Ringo rides in the trunk
girls & Beatles & Snoopy
from A Hard Day’s Night:
I used to have a job cracking eggs. I was eighteen and my shift started at 6 a.m. and I’d wake up at 5:55, put on some clothes I found on the floor and run up the hill to the student center. My egg-cracking job was at a dining hall called the Ram’s Den and all the basketball players always hung out there, like the one who ended up a Los Angeles Laker and married one of the Kardashian sisters and guest-starred on the Entourage episode where Johnny Drama wants to get calf implants. Anyway, I worked salad prep. Sometimes I’d have to chop up heads of lettuce that had soaked in tap water all night long. The first step of lettuce-chopping was to slice off the stem, then reach up inside and twist my fingers around to grab at the core, which always felt vaguely sexual, in a fun and fumbling sort of way.

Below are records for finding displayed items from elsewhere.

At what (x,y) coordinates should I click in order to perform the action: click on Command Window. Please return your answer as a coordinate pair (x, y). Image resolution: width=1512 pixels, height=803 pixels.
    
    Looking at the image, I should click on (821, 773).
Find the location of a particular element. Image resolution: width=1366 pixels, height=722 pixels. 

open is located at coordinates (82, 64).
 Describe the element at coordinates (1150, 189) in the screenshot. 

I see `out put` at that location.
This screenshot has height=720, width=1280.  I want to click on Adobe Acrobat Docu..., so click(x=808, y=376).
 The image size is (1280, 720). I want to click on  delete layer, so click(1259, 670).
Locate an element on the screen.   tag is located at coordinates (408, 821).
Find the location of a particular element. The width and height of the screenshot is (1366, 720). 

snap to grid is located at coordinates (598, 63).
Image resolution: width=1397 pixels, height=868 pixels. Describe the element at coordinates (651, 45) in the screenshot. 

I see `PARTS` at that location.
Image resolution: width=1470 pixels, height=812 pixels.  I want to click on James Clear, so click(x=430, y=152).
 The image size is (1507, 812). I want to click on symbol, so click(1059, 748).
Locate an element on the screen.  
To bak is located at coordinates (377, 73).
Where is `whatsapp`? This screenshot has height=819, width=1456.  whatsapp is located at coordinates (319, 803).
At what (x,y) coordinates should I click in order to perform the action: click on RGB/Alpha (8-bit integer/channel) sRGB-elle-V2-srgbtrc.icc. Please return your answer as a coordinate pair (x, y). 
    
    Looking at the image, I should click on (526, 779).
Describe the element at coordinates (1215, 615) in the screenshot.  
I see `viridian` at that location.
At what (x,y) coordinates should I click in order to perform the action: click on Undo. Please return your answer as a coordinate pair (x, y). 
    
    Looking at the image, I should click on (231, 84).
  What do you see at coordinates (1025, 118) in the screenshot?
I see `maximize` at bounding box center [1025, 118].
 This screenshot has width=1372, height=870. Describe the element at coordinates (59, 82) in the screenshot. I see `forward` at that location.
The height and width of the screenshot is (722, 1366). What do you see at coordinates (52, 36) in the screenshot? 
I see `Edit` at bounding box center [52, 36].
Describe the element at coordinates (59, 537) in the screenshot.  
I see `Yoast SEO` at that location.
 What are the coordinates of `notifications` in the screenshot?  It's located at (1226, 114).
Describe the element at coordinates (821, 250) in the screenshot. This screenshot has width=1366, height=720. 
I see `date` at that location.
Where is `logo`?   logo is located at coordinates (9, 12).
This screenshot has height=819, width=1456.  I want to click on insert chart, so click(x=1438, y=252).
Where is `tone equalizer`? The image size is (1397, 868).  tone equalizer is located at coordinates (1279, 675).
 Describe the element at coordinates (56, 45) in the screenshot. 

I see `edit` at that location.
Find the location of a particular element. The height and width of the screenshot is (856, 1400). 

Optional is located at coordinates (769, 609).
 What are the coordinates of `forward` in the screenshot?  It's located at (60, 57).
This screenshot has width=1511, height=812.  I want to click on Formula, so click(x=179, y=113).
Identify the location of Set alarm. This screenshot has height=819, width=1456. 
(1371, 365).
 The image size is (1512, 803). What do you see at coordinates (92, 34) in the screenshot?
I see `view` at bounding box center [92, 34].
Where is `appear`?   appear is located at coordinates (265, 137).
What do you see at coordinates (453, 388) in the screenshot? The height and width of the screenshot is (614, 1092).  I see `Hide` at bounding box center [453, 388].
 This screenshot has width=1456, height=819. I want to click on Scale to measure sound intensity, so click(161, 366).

But the egg-cracking, that was the most fun. The eggs were boiled and cooled and stacked in huge silver bowls, dozens of eggs all piled up, always with white shells. I’d take an egg and roll it back and forth on the counter, let it go crunch crunch crunch till there were cracks everywhere. And then I’d peel the shell away, get the stabby little shards under my fingernails and try to find a nice big unshattered piece to strip off and toss into the mountain of broken shells by the side of the bowl. The best is when your nail snags on that silky white film and you pull so gently and lift it up and skin the whole damn thing in one smooth swoop and there’s your egg, naked and shining in the shitty fluorescent light.
It was so meditative, all that egg-peeling. It was so good to think only of eggshells, instead of how last night I’d kissed my ex-boyfriend behind my best friend’s back and how she was his ex-girlfriend too and possibly still sleeping with him even though she had another boyfriend now and she claimed to also be in love with me and I liked to pretend I was in love with her too.
Love was so bad back then. What a waste of being eighteen, of the freedom to be fun and fumbling about everything in the world.
excerpt from Penny Lane:
At the laundromat Starbucks I sat at a table across from the game where you move the metal claw around and try to catch a stuffed animal. Soon after I started to work, a little girl with wispy white-blonde hair climbed up onto the chair next to mine, stared at me and stared at my computer. She was maybe four and I told her I liked her sundress, which was pink with blotchy blue flowers. When she said “Thank you” five seconds later it sounded like an afterthought, like she’d just remembered you’re supposed to say “Thank you” when a grown-up says something nice. I felt proud of her for remembering, and not entirely because I so intensely value politeness.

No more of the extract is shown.